Outputs and Outcomes:
Outputs
- A majority of McKnight CCRP grantees in three CoPs will be involved in a participatory exercise to choose videos for translation.
- Regular dialogue will be established between Access Agriculture, CCRP grantees, including FRNs.
- Selected McKnight CCRP grantees will help to backstop translation into languages of interest to them.
- Translate 50 videos to Spanish for the Andes as part of a translation workshop with grantees
- Translate 25 videos from French to West African languages
- Translate 25 videos from English to east African languages
- Host the 100 videos on accessagriculture.org, for worldwide free download and viewing
- Conduct a brief, online survey with the CCRP staff and grantees using Survey Monkey.

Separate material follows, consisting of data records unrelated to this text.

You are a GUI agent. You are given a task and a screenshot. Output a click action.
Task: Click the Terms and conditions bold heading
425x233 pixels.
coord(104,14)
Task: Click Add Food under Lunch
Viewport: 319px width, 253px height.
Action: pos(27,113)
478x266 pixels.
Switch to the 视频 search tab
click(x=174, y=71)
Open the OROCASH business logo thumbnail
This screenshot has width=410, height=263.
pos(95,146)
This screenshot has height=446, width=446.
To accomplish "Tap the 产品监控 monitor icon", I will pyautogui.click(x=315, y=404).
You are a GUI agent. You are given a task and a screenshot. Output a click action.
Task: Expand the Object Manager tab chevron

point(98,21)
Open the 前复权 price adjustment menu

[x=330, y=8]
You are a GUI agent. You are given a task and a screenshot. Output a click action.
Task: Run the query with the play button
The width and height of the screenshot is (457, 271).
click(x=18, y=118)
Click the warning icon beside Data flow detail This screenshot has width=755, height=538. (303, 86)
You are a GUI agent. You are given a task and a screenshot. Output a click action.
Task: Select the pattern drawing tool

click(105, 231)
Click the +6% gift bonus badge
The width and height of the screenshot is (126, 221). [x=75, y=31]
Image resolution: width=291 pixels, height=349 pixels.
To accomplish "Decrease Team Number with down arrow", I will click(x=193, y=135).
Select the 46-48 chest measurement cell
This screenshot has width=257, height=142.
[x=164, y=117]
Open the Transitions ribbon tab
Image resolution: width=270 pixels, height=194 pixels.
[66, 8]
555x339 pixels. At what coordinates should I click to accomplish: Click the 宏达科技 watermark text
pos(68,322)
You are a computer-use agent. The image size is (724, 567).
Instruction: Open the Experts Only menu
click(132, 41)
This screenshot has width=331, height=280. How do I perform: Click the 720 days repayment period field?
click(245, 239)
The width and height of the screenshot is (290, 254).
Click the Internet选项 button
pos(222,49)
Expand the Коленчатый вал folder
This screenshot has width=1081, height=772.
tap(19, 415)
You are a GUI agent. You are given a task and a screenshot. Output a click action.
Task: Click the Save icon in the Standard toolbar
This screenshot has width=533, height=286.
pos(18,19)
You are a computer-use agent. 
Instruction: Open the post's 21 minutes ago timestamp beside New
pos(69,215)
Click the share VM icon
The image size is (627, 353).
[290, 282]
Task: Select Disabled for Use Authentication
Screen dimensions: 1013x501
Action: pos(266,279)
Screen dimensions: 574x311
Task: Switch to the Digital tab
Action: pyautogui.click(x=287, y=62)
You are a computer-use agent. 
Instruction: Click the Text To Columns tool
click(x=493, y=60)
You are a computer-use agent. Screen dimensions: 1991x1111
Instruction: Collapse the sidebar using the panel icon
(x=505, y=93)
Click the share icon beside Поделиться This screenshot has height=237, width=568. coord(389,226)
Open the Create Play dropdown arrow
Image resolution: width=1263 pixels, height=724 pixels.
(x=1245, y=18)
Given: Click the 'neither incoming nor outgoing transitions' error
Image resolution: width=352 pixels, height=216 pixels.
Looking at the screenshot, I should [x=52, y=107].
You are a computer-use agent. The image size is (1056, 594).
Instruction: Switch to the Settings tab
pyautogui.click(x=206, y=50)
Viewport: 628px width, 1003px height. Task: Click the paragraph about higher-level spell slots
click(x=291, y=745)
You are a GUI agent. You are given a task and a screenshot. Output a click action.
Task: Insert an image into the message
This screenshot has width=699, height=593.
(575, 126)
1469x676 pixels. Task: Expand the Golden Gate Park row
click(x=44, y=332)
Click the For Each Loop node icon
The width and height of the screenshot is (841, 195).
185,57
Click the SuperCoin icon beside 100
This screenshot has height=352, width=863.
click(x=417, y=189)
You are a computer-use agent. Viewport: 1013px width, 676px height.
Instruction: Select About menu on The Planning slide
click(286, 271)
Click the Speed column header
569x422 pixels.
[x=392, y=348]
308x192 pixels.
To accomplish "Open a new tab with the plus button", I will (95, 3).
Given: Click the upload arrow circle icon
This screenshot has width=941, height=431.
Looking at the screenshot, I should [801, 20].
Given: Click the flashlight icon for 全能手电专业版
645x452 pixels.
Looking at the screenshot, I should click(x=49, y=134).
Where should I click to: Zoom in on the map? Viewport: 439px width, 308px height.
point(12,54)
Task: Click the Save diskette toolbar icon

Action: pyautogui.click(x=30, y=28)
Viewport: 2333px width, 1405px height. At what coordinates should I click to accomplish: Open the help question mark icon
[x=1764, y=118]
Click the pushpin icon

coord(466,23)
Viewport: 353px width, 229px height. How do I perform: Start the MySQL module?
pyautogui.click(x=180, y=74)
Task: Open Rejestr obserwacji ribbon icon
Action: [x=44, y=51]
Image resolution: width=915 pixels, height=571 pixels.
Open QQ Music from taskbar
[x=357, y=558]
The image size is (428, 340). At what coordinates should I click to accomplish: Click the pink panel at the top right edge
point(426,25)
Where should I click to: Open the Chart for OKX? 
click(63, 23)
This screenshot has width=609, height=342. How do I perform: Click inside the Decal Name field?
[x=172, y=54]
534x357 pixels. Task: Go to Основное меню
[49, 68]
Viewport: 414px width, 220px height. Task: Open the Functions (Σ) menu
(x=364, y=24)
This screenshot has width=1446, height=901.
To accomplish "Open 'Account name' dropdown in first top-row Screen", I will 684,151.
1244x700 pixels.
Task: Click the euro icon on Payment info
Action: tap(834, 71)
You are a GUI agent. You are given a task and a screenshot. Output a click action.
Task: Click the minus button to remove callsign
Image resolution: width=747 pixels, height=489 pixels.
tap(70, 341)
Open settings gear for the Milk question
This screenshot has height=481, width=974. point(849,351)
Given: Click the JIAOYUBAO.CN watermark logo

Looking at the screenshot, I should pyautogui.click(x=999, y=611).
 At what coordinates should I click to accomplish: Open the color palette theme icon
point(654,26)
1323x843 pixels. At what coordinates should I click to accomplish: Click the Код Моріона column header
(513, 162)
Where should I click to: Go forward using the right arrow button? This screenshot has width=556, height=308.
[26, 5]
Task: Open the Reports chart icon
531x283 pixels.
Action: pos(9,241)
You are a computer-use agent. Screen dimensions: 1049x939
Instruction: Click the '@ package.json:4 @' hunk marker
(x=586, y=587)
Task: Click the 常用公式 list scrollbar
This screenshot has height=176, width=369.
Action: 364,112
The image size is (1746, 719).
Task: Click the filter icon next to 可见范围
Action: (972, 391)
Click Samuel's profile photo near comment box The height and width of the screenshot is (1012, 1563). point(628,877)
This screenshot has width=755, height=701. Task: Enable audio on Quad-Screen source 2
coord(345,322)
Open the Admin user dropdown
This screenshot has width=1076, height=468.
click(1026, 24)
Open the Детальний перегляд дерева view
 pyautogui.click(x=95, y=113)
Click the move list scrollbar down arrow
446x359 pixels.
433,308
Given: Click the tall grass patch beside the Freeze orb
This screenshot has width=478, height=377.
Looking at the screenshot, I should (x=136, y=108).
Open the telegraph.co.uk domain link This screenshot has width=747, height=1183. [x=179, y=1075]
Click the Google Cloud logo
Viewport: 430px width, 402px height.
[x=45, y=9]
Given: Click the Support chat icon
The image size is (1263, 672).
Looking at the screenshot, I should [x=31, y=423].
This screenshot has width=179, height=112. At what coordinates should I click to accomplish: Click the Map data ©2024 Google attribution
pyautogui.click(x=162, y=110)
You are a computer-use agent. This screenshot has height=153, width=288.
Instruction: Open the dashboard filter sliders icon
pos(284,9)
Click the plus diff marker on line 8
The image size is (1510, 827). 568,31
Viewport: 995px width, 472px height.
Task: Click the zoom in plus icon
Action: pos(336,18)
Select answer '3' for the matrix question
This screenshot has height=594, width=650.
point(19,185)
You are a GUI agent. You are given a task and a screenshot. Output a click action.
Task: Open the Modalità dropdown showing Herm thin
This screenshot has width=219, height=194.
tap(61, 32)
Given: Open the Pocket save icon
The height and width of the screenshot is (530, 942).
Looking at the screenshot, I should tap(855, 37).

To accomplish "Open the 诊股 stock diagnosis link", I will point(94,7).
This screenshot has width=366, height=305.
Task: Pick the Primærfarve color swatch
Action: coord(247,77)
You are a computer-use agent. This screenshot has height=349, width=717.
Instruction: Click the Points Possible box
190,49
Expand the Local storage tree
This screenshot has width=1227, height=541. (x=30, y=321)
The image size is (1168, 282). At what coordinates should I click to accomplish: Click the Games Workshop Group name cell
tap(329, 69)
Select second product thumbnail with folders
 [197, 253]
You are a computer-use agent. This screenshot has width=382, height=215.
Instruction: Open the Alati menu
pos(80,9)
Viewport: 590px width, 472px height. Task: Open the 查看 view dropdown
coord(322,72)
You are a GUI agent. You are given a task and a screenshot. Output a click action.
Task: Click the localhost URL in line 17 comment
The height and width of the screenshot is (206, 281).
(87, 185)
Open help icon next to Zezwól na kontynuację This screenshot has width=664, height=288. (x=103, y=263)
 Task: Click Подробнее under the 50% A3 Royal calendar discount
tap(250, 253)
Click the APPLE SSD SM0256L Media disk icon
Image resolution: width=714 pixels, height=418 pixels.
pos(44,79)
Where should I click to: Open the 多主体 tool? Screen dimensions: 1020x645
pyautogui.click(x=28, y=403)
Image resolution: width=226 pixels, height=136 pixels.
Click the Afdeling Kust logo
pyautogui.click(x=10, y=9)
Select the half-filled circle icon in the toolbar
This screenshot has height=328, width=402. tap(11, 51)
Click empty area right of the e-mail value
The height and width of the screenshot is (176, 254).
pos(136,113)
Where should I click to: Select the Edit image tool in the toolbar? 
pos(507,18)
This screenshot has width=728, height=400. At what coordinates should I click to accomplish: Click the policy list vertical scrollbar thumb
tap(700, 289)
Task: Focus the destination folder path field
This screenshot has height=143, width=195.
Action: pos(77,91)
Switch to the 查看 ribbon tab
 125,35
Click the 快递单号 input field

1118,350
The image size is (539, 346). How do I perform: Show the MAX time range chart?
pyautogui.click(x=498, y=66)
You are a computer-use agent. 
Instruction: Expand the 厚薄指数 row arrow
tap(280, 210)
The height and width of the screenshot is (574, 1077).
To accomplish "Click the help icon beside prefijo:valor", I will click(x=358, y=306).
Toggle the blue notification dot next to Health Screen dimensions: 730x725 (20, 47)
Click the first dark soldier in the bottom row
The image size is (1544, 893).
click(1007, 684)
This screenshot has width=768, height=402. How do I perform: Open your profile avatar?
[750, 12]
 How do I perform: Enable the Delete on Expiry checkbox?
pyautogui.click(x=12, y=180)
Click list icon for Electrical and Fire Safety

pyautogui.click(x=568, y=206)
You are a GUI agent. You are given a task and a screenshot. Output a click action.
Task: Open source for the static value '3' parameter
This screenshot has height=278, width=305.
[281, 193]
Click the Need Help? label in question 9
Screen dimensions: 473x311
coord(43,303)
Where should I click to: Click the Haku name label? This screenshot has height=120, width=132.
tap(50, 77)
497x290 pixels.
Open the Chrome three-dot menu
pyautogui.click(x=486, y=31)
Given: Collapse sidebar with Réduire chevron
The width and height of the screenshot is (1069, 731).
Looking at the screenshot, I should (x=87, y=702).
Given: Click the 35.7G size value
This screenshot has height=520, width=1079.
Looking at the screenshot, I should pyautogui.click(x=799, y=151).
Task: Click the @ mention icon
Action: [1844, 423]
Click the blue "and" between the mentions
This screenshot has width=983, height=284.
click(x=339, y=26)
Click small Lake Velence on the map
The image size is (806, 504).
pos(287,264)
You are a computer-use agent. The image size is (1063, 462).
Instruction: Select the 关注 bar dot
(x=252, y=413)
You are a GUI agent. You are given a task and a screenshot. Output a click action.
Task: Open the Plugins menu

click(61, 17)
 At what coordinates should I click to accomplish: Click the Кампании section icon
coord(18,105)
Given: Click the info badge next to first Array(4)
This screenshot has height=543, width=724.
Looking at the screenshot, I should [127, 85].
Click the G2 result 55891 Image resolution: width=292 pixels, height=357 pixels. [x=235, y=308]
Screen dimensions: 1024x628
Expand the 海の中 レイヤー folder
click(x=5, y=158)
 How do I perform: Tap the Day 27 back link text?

- Hold a work session with the grantees at each CoP meeting in 2020 to gather feedback from them.
Outcomes
- CCRP grantees have strengthened capacities to build farmers’ perspectives and ideas from the Global South into their collaborative research on AEI, nutrition, and equitable development for African and Andean cropping systems.
- Selected CCRP grantees will participate in translating farmer learning videos, as on-the-job experience.
- The 100 translated videos will be placed on the Access Agriculture web platform, enabling access to the global R&D community, agricultural education institutes, and farmers directly.
- CCRP grantees will gain and share experiences on the use of farmer-to-farmer training videos as a means to support and scale South-South learning on AEI and nutrition.